### YOUR GOAL
You are asked to write out the entries exactly as they are given.
--------
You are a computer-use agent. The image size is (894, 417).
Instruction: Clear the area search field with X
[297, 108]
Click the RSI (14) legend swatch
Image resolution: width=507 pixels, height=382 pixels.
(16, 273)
--------
### REPLY
You are a computer-use agent. The image size is (894, 417).
Instruction: Clear the area search field with X
[297, 108]
Click the RSI (14) legend swatch
Image resolution: width=507 pixels, height=382 pixels.
(16, 273)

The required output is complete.